Después de hacer carrera en Hollywood y ganar un Oscar, el escenógrafo cordobés y prestigioso director de arte Eugenio Zanetti acaba de debutar como director de cine con "Amapola", que...

Viernes 06 de Junio de 2014

Después de hacer carrera en Hollywood y ganar un Oscar, el escenógrafo cordobés y prestigioso director de arte Eugenio Zanetti acaba de debutar como director de cine con "Amapola", que desde ayer está en cartel en Rosario. La película es una mezcla de historia de amor y cuento de hadas, y está protagonizada por un importante elenco que incluye a Camille Belle, Geraldine Chaplin, Juan Acosta, Lito Cruz y Leonor Benedetto.

La historia arranca a mediados de la década del 60. Amapola es una joven y hermosa mujer, hija de cantantes de ópera retirados, que regentean un enorme hotel en una isla, y donde los dueños de casa organizan todos los años una versión libre de "Sueños de una noche de verano", en la que participan toda la familia y sus empleados. En medio de intrigas palaciegas, Amapola conoce el amor, y aquella historia que comenzó con la muerte de Evita y saltó a 1966, el mismo día del golpe militar, pega otro salto a 1982, un futuro desdibujado por el fracaso y la miseria que la protagonista intentará modificar viajando por el tiempo.

"En la película los personajes se están cambiando de ropa, de la suya a la de los personajes de Shakespeare, es decir que están vestidos a medias, y es bastante sexy. Vivimos todos en medio de una charada, y ese uno de los niveles de mi relato", asegura Zanetti, el referirse a esta especie de puzzle gigante.

El artista múltiple, ahora director de cine, recuerda que en su película seguramente aparecen los referentes de otras películas que lo marcaron a fuego en su infancia y juventud, como "La bella y la bestia", de Jean Cocteau; "Las zapatillas rojas" o, más cerca en el tiempo, "Fanny y Alexander", de Ingmar Bergman.

El filme es como un cuento de hadas, con mucha brillantina, imágenes con lentes con bordes envaselinados, luces que se filtran, claroscuros sacados de la pintura, vestuario cuidado hasta el mínimo detalle y música acorde a la espectacularidad de Emilio Kauderer, que incluye el tema "Amapola", de José María Lacalle, aquel de "Lindísima Amapola".

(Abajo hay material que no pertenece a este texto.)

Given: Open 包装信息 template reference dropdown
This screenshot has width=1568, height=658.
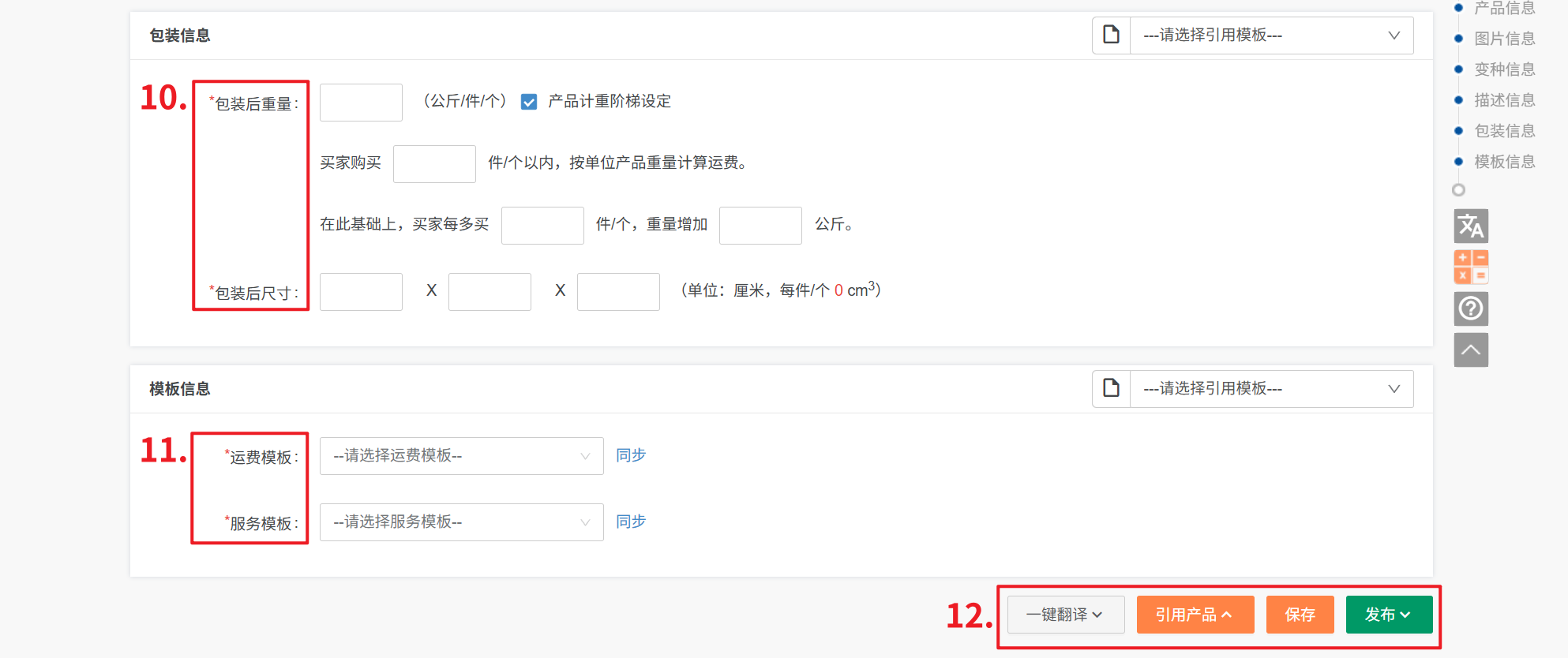Looking at the screenshot, I should 1271,36.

Zanetti eligió escenografías reales imponentes para su debut como director: los exteriores del Tigre Hotel, ahora Museo del Tigre; interiores de la Legislatura de la ciudad de Buenos Aires, la ciudad de La Plata, un lago en Pilar y también los estudios de Argentina Sono Film.

"En mi película hay muchos homenajes, de los que algún día haré una lista. Algunos son imperceptibles, y los otros se sienten como naturales, nunca forzados", dice en referencia al más claro de todos, el de Juan Acosta a Pepe Arias, al componer a una suerte de mayordomo que protagoniza un par de situaciones con mucho humor.

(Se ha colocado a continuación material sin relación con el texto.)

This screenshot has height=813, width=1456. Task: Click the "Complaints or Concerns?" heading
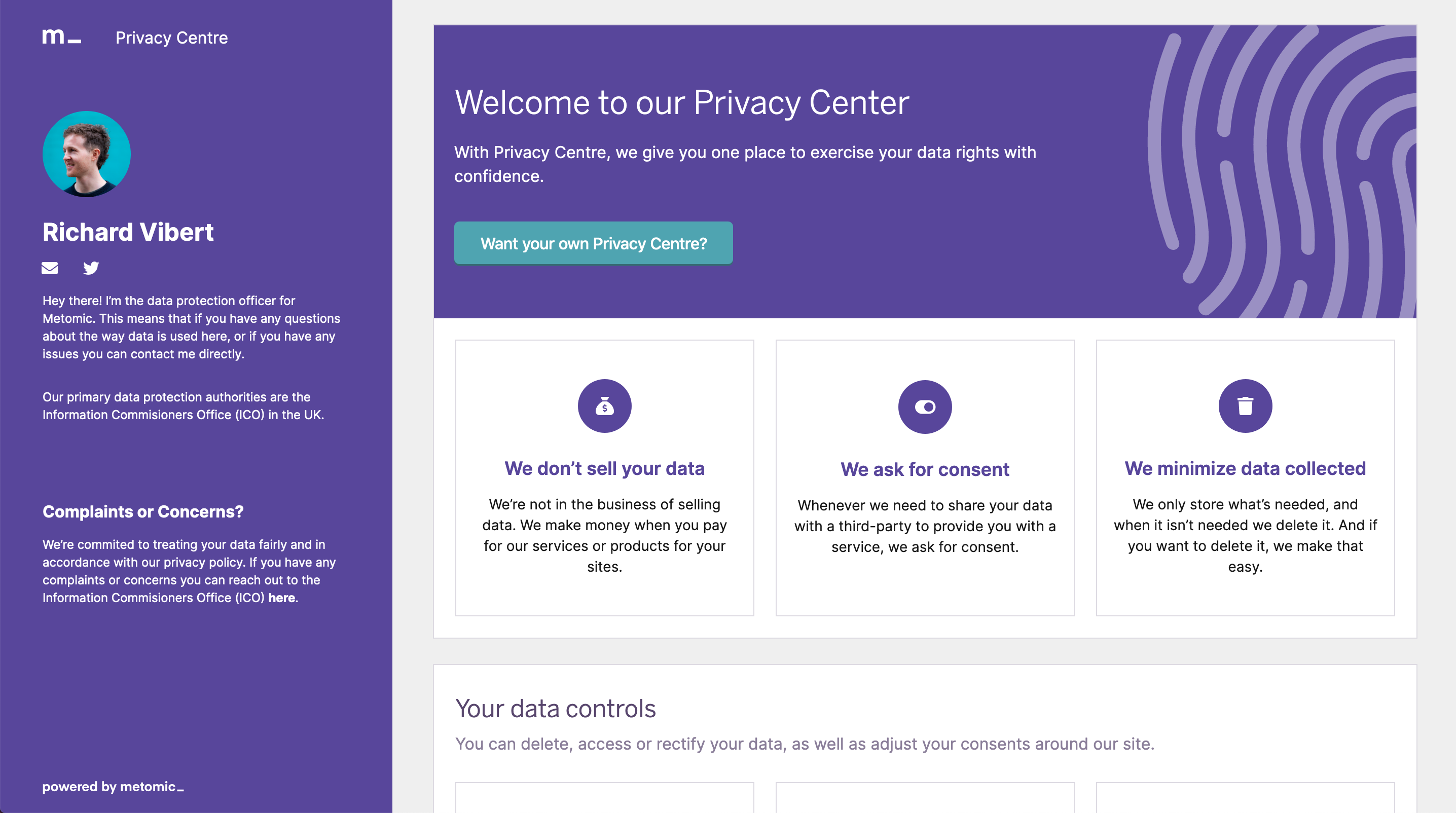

"Hay cosas que me marcaron fuerte en mi vida. La primera cuando era un niño, la muerte de Eva Perón, que cambió las vidas de nuestras familias. Y en el 66, cuando cayó Illia, yo tenía 20 años, y hubo represión cultural, vendí mis cuadros y me fui a Europa, donde hasta trabajé con Pasolini", recordó. "En los años 70 estuve acá, se murió mi padre, trabajé mucho en cine, en TV y en teatro. Con el tema Malvinas de nuevo volvió aquella locura y como tenía una posibilidad de trabajo en EEUU me fui para allá. Y en este tercer acto estoy volviendo, con la chance de hacer trabajos más personales", contó el director.

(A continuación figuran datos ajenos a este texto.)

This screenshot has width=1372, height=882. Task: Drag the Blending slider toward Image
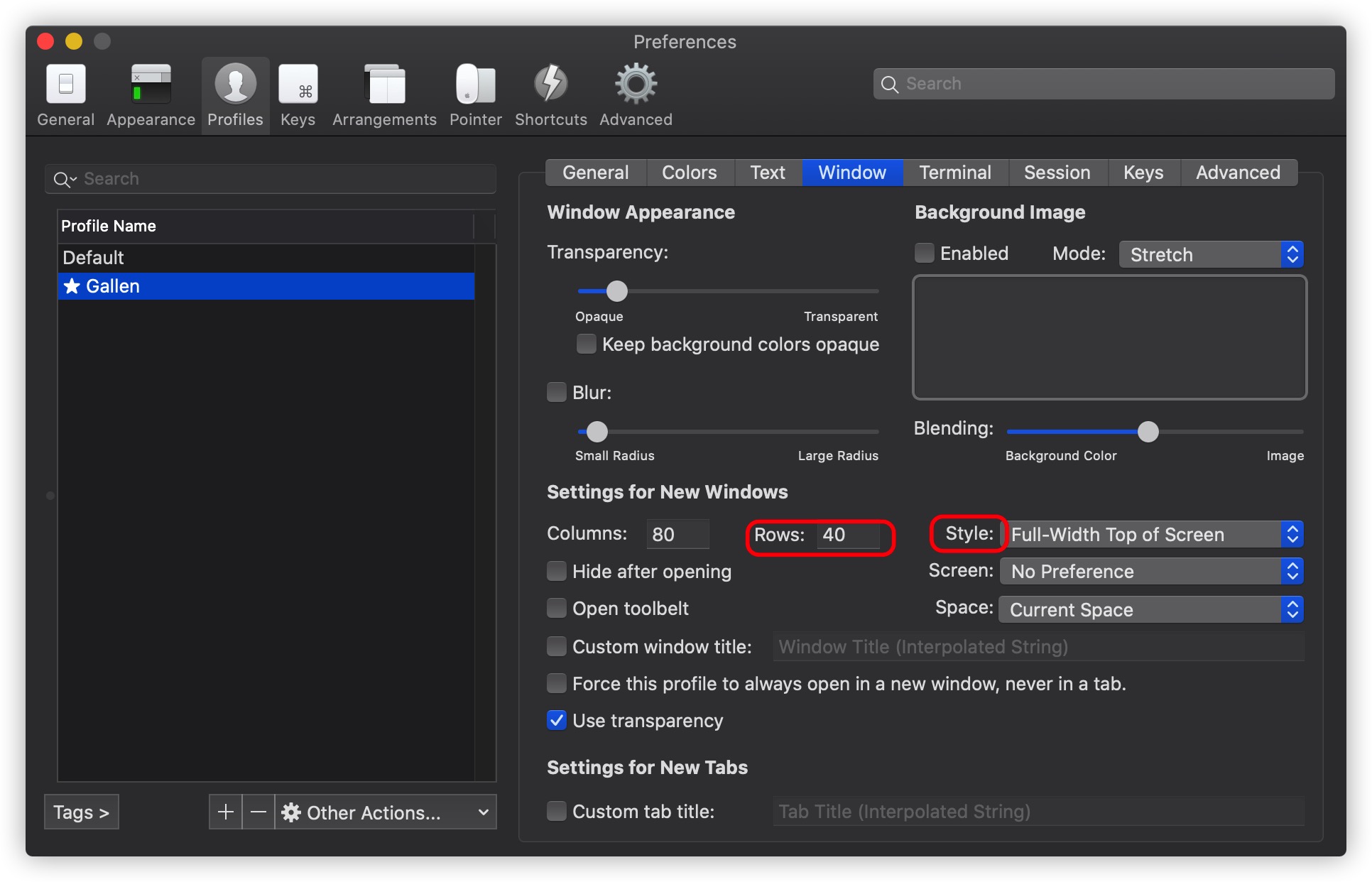coord(1149,430)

"Florezco tarde", reconoció el artista que como escenógrafo teatral es recordado por puestas como la de "Drácula", dirigida por Sergio Renán, o como director de arte en el cine internacional por obras como "El último gran héroe" o "Restauración", por la que fue consagrado con el Oscar. Zanetti aseguró que trabajar en el cine de Hollywood es un buen entrenamiento, pero también dijo lo mismo del cine argentino. "Soy un buen hijo de inmigrantes y me las he arreglado para convertirme en parte del paisaje. Cuando llegué a EEUU tenía 40 años y hacía 20 que trabajaba. Reconozco que eso era bueno porque tenía un oficio, y dicen que los intelectuales son los únicos que no tienen un oficio, así que no debo serlo", dijo entre risas.

Hacer una película era un viejo sueño del famoso escenógrafo, pero no fue un camino fácil. "En los últimos siete años escribí cuatro guiones y fui director de arte. También invertí dos años en una película, «Arbol de fuego», que no se hizo porque el productor se fue con el dinero. Soy como un Ave Fénix que se la pasa reviviendo todo el tiempo", aseguró.